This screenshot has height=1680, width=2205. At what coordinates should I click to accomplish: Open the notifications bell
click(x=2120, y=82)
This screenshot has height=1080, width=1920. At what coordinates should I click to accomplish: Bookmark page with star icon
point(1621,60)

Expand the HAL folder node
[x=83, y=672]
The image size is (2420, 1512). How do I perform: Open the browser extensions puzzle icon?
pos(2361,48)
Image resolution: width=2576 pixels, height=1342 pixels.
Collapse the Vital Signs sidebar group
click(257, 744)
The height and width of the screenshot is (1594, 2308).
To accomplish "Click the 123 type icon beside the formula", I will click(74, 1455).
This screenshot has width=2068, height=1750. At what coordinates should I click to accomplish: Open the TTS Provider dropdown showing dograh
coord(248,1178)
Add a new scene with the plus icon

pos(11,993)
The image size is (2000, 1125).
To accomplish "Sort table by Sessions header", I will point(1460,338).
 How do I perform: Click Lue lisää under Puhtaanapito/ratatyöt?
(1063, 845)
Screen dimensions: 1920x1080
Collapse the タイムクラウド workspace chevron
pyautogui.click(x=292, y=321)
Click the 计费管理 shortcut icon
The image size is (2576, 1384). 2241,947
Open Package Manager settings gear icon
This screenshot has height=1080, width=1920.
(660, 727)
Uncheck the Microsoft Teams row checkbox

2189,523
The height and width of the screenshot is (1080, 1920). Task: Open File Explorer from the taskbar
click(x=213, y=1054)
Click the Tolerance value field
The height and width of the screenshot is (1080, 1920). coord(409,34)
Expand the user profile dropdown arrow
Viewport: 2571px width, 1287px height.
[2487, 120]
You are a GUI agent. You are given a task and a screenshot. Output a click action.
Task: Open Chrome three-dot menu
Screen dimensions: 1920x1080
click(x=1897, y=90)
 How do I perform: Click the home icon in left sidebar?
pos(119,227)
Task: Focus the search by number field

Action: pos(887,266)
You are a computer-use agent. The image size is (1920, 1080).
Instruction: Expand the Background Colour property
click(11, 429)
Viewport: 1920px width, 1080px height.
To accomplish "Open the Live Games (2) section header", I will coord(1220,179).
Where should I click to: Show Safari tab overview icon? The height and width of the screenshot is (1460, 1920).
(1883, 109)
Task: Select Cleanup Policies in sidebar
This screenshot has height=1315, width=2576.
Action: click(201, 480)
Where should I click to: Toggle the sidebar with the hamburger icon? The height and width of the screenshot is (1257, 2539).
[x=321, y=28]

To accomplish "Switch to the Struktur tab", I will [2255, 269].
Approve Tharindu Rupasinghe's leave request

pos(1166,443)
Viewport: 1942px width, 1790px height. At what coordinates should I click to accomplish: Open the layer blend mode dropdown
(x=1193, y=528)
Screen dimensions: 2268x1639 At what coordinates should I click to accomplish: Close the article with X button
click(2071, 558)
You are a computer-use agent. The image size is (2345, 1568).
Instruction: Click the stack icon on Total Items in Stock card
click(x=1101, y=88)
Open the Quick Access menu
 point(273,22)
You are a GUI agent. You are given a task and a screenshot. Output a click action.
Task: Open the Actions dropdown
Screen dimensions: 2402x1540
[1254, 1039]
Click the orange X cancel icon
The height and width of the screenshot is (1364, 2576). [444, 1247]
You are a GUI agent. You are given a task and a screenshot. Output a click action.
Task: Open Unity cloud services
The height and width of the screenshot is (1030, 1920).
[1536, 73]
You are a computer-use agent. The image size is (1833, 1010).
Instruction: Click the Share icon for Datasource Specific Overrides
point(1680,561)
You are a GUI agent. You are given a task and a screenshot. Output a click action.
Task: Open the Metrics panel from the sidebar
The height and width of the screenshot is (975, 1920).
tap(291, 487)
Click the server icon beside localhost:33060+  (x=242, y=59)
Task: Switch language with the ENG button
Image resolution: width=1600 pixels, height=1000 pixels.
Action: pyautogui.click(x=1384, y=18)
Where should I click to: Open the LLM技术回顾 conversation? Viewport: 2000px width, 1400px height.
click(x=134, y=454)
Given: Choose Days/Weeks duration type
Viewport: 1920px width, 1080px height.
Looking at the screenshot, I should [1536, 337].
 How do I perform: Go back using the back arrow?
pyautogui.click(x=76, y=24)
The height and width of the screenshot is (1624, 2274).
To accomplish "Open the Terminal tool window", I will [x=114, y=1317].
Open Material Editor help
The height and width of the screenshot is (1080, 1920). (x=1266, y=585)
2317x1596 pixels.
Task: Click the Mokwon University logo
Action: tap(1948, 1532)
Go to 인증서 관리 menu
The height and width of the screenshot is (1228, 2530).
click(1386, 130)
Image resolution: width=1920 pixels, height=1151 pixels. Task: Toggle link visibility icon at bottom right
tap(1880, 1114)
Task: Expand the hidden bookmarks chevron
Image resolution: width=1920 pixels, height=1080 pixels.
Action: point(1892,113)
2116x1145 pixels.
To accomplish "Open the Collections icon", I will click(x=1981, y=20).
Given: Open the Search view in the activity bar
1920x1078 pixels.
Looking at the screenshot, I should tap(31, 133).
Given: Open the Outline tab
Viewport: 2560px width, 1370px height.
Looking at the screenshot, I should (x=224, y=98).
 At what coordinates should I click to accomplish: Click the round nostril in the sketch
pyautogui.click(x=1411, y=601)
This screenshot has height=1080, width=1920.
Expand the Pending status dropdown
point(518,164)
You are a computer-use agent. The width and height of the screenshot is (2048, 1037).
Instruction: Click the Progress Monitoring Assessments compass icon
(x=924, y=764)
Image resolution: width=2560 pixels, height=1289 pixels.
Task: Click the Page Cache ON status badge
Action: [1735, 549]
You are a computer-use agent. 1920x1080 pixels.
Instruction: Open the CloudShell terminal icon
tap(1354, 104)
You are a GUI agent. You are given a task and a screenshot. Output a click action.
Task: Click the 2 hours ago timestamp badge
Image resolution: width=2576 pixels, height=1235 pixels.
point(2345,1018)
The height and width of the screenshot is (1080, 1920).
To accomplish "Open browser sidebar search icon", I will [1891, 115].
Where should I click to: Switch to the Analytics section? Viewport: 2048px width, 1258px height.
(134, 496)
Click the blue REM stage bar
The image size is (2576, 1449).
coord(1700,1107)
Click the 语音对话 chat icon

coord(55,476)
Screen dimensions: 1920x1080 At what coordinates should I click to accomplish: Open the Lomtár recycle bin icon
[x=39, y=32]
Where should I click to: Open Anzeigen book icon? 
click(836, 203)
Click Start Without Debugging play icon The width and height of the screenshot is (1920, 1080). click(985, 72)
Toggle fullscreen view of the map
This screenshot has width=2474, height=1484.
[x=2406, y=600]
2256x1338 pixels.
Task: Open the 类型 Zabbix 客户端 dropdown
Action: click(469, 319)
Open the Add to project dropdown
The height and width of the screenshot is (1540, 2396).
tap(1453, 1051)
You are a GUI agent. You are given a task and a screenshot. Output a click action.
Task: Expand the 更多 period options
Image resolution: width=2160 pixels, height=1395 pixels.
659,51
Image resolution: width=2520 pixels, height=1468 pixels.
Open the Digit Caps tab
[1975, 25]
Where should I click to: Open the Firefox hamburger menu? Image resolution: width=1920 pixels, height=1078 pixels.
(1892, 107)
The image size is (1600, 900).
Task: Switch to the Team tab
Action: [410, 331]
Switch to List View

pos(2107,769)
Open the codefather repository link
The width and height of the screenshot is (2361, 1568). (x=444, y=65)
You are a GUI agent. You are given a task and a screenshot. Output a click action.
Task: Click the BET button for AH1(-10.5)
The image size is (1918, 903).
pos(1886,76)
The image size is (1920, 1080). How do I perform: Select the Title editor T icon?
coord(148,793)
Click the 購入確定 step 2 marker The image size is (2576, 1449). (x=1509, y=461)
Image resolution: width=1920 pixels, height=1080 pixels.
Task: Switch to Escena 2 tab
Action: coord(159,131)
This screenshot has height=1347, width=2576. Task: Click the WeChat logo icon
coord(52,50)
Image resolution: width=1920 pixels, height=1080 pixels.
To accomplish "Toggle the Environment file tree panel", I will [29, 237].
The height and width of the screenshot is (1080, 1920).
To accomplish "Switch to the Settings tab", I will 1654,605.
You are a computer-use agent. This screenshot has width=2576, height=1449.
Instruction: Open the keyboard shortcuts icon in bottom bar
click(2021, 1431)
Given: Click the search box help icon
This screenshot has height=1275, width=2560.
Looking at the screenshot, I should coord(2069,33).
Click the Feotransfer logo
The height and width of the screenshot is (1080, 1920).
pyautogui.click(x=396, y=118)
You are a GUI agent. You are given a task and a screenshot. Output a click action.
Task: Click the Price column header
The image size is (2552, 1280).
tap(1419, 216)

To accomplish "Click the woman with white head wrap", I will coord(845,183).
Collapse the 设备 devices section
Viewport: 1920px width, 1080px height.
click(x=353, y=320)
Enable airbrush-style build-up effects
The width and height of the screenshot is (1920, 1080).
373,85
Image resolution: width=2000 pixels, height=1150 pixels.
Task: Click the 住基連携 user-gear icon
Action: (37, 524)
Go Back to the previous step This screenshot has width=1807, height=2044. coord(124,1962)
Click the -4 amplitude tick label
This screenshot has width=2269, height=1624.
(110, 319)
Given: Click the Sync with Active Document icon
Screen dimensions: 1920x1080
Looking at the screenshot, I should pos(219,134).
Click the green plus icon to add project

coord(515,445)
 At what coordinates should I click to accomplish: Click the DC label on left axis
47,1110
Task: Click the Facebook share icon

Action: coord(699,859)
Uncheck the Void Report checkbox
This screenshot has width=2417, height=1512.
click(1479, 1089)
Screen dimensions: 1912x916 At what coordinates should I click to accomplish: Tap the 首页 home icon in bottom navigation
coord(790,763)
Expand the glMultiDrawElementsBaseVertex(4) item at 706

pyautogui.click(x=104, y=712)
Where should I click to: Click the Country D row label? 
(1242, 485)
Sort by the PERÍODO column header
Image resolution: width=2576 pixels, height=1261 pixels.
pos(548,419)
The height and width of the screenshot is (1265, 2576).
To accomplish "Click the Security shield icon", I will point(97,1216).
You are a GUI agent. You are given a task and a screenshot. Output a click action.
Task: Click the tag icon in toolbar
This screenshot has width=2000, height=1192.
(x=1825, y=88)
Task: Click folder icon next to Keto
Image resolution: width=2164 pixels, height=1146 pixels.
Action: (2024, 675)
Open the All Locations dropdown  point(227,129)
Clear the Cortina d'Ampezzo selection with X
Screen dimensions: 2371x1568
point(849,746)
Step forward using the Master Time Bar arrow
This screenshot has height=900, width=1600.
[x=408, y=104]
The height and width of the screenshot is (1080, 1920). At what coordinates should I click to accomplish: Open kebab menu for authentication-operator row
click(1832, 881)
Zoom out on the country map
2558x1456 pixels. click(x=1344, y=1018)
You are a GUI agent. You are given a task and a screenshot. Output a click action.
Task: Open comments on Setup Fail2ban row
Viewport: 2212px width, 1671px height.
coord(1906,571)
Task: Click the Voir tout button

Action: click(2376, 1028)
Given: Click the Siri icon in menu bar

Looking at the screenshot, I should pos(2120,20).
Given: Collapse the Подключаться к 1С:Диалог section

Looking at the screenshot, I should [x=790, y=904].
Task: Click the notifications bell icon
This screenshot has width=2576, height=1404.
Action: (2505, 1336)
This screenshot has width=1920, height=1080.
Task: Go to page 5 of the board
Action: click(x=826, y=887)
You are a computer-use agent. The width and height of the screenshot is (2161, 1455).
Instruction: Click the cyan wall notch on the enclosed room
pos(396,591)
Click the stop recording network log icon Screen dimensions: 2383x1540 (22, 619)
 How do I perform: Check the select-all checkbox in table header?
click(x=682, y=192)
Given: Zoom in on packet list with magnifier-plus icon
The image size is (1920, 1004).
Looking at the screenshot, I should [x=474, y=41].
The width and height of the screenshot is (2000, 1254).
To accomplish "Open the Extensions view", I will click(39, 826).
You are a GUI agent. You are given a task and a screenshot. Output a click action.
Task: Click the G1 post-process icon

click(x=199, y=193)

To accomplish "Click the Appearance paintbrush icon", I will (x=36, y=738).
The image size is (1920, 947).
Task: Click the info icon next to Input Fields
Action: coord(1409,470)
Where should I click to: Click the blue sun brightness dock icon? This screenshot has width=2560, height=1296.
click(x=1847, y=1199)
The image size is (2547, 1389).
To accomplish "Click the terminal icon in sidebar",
******************************
## Assignment
Please, from the material above, copy only the lines from the line with "Where should I click to: Open the LLM技术回顾" up to and including the line with "Task: Expand the hidden bookmarks chevron", exactly as written.

## Finished exercise
Where should I click to: Open the LLM技术回顾 conversation? Viewport: 2000px width, 1400px height.
click(x=134, y=454)
Given: Choose Days/Weeks duration type
Viewport: 1920px width, 1080px height.
Looking at the screenshot, I should [1536, 337].
 How do I perform: Go back using the back arrow?
pyautogui.click(x=76, y=24)
The height and width of the screenshot is (1624, 2274).
To accomplish "Open the Terminal tool window", I will [x=114, y=1317].
Open Material Editor help
The height and width of the screenshot is (1080, 1920). (x=1266, y=585)
2317x1596 pixels.
Task: Click the Mokwon University logo
Action: tap(1948, 1532)
Go to 인증서 관리 menu
The height and width of the screenshot is (1228, 2530).
click(1386, 130)
Image resolution: width=1920 pixels, height=1151 pixels. Task: Toggle link visibility icon at bottom right
tap(1880, 1114)
Task: Expand the hidden bookmarks chevron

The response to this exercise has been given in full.